The Bangalore Agenda Task Force (BATF) was a public–private partnership from 1999 to 2004 in Bangalore, India, at the direction of the Chief Minister of Karnataka. The purpose of the taskforce was to bring in business and civic leaders on a pro-bono basis to design a development agenda for the city and suggest ways in which the city's infrastructure and service delivery might be upgraded and improved according to best practice systems elsewhere. The purpose of the taskforce was to build government capacity through partnership between citizens, corporates and the city's main administrative agencies – the BMP, BDA, BMTC, BWSSB, BESCOM, BSNL, and Bangalore Police. The BATF was a particularly influential task force, transcending an 'advisory role' to mobilise private resources and catalyze significant changes in the agencies with which it engaged.

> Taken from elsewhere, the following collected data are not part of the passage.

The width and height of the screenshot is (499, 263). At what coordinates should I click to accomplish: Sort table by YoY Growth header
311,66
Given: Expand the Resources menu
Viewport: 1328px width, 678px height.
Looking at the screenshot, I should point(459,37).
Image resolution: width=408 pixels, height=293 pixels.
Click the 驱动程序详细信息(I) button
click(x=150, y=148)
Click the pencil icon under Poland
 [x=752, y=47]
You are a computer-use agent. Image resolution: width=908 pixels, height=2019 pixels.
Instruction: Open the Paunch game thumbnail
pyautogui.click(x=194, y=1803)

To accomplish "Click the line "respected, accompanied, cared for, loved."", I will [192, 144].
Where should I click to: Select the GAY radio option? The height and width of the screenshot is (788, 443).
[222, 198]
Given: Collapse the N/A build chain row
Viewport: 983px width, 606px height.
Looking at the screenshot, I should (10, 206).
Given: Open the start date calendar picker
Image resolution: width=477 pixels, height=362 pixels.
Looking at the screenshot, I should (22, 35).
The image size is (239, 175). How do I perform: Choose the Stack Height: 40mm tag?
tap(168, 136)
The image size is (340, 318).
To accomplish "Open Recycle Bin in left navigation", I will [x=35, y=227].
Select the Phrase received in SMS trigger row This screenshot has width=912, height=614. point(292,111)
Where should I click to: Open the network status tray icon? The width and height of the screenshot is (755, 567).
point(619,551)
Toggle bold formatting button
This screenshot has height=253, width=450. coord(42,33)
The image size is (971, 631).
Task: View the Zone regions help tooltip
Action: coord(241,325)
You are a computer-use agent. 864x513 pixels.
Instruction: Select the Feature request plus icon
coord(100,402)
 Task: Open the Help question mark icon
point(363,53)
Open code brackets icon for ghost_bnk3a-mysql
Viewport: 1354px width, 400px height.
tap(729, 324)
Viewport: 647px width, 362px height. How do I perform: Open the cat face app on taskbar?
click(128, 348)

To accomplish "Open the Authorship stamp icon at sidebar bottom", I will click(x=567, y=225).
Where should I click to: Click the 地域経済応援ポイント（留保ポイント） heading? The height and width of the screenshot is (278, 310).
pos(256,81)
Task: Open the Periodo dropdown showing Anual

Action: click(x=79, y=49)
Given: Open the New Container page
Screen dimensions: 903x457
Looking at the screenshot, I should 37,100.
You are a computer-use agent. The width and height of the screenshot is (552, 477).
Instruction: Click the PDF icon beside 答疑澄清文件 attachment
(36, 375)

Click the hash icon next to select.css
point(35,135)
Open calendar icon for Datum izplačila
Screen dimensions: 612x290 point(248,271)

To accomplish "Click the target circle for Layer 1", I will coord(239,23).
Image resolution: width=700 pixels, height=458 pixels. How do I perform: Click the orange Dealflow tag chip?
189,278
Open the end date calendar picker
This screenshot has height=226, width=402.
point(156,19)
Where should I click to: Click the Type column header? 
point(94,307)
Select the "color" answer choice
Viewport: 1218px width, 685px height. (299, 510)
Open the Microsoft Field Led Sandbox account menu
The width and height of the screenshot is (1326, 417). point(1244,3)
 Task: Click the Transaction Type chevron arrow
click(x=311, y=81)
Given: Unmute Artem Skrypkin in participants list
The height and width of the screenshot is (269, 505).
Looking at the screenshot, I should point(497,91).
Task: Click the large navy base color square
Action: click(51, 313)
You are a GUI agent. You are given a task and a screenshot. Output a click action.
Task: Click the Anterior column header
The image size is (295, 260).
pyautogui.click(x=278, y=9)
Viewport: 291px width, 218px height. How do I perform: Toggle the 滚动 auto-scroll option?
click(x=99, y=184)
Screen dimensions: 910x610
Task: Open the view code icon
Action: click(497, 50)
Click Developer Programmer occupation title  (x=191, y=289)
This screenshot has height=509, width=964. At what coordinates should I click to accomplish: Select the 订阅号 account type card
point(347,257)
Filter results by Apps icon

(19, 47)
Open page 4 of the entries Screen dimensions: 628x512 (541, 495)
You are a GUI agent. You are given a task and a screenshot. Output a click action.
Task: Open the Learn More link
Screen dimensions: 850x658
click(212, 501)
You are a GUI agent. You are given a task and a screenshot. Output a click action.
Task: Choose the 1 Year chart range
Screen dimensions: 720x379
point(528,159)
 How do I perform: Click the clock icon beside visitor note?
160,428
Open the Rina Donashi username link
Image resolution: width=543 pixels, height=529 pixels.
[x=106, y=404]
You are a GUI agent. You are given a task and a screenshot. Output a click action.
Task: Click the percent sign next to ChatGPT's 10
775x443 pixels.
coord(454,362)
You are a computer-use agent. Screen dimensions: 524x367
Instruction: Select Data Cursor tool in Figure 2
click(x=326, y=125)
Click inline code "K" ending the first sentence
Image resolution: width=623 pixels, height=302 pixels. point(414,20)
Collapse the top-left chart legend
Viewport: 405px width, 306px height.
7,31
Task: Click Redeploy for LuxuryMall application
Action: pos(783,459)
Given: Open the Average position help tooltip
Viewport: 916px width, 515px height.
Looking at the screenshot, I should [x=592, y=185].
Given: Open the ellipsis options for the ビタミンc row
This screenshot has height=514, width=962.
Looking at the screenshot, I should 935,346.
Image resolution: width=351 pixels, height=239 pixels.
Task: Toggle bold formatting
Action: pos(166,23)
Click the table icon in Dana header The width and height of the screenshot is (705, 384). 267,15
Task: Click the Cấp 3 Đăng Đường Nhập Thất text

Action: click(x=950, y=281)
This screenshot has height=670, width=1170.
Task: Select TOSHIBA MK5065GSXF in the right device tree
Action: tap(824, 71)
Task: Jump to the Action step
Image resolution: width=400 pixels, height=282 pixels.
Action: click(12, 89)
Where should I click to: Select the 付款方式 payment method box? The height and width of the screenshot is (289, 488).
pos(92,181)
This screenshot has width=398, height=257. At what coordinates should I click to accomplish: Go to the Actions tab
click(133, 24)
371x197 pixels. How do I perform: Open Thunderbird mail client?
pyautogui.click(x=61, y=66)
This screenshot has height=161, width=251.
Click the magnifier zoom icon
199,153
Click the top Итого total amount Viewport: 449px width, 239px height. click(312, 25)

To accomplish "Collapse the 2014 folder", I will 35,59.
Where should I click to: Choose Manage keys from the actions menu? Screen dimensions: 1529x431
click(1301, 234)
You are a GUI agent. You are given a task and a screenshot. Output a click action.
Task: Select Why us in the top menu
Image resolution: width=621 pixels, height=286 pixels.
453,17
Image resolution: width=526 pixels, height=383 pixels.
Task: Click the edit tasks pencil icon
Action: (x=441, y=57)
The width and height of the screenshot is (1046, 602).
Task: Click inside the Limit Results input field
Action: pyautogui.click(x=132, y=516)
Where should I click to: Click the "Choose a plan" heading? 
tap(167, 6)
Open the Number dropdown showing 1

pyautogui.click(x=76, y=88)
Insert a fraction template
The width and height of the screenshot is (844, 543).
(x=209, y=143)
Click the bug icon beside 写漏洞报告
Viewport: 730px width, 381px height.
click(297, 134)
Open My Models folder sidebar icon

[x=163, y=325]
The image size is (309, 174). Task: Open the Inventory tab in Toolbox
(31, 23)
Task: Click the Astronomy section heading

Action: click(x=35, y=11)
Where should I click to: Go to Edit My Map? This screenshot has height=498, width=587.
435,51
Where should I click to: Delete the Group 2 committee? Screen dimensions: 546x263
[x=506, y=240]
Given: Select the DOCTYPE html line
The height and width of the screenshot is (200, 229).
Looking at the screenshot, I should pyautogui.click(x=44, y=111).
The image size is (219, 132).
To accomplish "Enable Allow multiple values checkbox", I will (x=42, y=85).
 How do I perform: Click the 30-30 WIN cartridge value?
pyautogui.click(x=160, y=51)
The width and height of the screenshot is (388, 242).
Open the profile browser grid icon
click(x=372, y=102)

== Background & History ==
The BATF was the brainchild of Infosys CEO Nandan Nilekani who would invest Rs 2 crore ($300,000) into the project over five years. The motivation for the project was to maintain Bangalore's position as a leader in information technology in India against growing competition from other Indian cities such as Hyderabad.

Commencing in 1999, the BATF commissioned a survey by an independent organisation SOFRES - MODE to identify top citizen concerns. Following this, the first year focus was largely on short term works capable of yielding quick visible results for greater confidence besides generating experience for expanding and consolidating on long term infrastructure projects from year. The initial task, therefore, for the BATF and the stakeholders was to sit together and agree on an approach and formulate projects and programmes.

The BATF commenced strongly, but over the course of its operation ran into political difficulties that saw many of its more ambitious proposals sidelined or shelved.

== Methodology ==
The philosophy behind the BATF was of working within government institutions to improve their performance. It did not seek to create parallel institutions to bypass government agencies or advocate for the contracting out of major government responsibilities to the private sector. It sought solutions that whilst perhaps considered imperfect, would improve service delivery in an immediate and practical sense.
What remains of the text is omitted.